Exercise data:
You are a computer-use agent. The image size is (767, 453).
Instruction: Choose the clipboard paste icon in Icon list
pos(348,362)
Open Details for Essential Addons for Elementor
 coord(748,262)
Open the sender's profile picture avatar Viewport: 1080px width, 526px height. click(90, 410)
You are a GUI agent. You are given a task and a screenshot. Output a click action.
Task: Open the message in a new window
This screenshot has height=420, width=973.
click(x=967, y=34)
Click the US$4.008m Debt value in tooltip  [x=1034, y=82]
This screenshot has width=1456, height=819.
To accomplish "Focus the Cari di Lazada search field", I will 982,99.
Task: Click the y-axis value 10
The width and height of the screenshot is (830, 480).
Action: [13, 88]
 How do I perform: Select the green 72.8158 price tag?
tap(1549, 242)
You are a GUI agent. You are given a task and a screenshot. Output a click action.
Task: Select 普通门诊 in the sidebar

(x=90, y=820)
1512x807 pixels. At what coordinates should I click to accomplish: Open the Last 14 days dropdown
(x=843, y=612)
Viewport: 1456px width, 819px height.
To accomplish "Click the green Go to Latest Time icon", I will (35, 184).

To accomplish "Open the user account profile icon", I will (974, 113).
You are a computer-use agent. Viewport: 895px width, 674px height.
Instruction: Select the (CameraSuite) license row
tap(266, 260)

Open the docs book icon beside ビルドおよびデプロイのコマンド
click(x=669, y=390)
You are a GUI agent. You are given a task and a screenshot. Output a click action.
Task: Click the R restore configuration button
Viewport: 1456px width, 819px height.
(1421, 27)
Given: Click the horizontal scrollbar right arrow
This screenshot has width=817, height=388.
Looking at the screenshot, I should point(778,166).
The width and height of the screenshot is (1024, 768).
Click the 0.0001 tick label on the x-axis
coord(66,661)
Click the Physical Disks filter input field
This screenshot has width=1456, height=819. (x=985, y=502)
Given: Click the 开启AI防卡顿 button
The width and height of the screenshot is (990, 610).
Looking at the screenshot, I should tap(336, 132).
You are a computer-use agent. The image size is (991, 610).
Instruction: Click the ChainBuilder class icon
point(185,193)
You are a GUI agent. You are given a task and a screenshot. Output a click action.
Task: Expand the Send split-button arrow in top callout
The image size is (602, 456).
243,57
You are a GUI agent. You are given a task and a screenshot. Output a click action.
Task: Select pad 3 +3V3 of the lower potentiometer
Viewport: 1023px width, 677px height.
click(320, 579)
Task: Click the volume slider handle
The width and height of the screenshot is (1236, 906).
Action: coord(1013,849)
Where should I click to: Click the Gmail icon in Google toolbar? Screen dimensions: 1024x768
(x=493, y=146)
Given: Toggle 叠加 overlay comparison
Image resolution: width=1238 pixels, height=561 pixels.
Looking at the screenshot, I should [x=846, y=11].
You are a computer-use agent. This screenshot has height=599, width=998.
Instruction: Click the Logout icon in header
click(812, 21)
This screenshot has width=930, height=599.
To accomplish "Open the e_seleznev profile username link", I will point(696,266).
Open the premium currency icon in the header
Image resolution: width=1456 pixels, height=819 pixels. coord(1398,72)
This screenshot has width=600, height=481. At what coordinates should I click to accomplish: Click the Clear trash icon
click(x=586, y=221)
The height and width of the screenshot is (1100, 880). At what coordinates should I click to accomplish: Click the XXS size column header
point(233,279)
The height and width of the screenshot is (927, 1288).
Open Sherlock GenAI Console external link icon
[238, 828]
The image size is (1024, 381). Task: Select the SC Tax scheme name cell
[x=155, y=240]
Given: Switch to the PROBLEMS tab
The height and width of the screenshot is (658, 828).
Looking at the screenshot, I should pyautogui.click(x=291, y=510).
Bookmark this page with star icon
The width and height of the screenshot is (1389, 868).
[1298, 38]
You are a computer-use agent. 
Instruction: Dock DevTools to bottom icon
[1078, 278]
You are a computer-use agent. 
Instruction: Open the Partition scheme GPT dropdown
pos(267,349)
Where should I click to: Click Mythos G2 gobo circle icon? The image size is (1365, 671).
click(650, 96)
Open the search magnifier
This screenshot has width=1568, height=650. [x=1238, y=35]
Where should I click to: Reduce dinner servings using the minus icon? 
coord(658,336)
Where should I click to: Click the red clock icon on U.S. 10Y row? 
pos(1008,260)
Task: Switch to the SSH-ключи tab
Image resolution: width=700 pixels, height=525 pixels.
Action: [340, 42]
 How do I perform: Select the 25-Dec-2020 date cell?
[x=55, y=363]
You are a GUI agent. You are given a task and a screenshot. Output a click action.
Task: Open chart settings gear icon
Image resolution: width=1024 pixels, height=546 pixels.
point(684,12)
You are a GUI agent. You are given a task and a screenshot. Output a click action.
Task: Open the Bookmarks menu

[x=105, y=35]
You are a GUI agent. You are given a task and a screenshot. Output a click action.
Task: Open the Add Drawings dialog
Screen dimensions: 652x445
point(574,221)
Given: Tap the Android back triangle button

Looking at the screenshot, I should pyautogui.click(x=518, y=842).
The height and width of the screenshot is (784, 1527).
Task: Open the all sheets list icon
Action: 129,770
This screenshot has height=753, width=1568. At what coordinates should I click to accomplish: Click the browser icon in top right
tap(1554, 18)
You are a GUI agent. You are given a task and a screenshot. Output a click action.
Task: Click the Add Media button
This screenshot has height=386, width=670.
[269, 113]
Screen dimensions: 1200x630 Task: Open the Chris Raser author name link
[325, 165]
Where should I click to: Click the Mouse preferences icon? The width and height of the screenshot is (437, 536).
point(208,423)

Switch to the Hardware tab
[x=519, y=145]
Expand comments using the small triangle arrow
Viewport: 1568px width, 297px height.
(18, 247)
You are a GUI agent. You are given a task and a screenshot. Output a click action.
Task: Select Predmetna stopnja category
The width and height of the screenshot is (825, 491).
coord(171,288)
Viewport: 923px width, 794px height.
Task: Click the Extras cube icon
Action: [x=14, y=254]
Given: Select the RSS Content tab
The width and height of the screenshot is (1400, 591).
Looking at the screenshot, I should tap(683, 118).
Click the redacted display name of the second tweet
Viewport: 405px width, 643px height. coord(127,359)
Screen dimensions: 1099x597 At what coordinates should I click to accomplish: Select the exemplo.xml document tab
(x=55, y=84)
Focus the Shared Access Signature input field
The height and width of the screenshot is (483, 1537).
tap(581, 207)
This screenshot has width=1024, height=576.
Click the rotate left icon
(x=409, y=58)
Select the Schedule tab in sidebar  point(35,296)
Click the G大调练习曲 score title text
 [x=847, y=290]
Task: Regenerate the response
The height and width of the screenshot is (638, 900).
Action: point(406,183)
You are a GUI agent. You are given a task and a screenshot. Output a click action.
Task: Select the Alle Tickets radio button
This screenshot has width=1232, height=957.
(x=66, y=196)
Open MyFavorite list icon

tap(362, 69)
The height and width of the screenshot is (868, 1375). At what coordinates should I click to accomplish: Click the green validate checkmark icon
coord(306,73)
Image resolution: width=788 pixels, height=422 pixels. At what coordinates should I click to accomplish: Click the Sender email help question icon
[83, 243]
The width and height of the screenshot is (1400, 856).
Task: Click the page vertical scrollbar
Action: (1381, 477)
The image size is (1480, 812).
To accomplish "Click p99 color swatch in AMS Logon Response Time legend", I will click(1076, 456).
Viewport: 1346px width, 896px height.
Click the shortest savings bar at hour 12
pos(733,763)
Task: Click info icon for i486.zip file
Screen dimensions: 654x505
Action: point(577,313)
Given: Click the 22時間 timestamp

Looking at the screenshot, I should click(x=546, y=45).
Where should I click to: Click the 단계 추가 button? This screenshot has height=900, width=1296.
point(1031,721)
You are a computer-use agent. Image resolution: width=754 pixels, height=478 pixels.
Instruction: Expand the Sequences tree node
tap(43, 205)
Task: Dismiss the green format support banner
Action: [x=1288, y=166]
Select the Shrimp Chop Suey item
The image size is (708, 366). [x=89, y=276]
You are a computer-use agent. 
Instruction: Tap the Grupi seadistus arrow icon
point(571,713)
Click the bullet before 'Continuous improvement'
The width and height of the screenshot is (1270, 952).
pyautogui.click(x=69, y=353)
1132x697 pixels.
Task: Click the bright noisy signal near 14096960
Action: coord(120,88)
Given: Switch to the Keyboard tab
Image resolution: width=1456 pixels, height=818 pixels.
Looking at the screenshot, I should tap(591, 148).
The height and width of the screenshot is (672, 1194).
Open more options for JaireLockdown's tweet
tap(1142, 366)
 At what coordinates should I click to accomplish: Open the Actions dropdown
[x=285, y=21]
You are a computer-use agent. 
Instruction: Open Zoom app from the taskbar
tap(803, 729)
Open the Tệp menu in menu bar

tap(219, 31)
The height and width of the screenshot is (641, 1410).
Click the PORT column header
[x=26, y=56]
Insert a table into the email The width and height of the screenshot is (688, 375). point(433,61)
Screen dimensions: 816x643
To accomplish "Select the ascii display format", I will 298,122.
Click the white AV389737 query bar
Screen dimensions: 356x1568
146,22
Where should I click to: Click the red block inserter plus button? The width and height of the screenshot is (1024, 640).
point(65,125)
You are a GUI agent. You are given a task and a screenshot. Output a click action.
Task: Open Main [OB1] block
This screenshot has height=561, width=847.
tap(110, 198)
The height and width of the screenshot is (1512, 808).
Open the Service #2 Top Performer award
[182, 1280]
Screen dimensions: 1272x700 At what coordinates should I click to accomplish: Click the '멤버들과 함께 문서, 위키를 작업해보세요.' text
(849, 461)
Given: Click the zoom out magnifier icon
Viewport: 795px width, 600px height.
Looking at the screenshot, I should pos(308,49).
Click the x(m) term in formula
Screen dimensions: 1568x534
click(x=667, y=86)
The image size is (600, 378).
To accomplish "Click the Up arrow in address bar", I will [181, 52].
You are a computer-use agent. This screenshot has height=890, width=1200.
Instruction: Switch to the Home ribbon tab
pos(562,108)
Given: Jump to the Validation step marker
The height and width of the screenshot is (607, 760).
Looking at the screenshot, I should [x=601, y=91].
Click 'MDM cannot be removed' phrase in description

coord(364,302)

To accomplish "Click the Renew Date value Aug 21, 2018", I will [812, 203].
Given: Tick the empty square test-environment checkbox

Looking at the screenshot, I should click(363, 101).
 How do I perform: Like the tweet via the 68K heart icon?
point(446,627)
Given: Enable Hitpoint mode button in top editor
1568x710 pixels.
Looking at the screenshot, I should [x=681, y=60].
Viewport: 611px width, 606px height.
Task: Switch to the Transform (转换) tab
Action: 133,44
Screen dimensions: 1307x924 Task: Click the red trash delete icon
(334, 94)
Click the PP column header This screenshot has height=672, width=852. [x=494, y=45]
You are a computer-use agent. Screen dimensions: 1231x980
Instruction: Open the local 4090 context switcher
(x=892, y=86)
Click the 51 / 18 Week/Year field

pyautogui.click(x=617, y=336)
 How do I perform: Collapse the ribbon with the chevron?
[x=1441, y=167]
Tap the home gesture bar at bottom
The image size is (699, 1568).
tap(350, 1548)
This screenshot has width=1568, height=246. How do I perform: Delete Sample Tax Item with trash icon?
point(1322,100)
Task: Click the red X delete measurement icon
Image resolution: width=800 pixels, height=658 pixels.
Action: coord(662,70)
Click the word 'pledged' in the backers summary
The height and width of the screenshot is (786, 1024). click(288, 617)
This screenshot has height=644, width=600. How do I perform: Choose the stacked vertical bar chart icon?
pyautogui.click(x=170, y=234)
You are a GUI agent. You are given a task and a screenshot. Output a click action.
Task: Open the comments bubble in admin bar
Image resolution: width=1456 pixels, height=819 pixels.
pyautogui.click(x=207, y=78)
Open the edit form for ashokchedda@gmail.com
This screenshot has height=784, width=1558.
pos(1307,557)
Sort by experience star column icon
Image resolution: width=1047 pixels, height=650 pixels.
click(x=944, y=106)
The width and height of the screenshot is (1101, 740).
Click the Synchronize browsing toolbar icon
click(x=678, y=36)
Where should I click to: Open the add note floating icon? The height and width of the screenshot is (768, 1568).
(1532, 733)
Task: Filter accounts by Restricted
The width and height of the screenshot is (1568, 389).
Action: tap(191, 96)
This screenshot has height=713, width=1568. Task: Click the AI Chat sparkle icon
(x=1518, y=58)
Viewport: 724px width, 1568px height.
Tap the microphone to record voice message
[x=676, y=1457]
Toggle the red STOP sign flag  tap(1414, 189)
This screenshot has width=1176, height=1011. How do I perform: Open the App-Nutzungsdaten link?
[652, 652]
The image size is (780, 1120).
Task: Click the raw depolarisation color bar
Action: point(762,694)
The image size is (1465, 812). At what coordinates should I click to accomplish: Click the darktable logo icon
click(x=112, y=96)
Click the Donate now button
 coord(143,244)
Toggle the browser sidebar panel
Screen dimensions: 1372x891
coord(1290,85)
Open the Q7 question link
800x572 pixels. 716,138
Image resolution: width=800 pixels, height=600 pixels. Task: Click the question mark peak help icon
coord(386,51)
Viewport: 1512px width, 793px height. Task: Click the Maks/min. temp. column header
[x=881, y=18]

What is required: Count the lines in the data above that contain the string "scheme", treating uppercase and lowercase as different. Reply with the number alone.

The answer: 2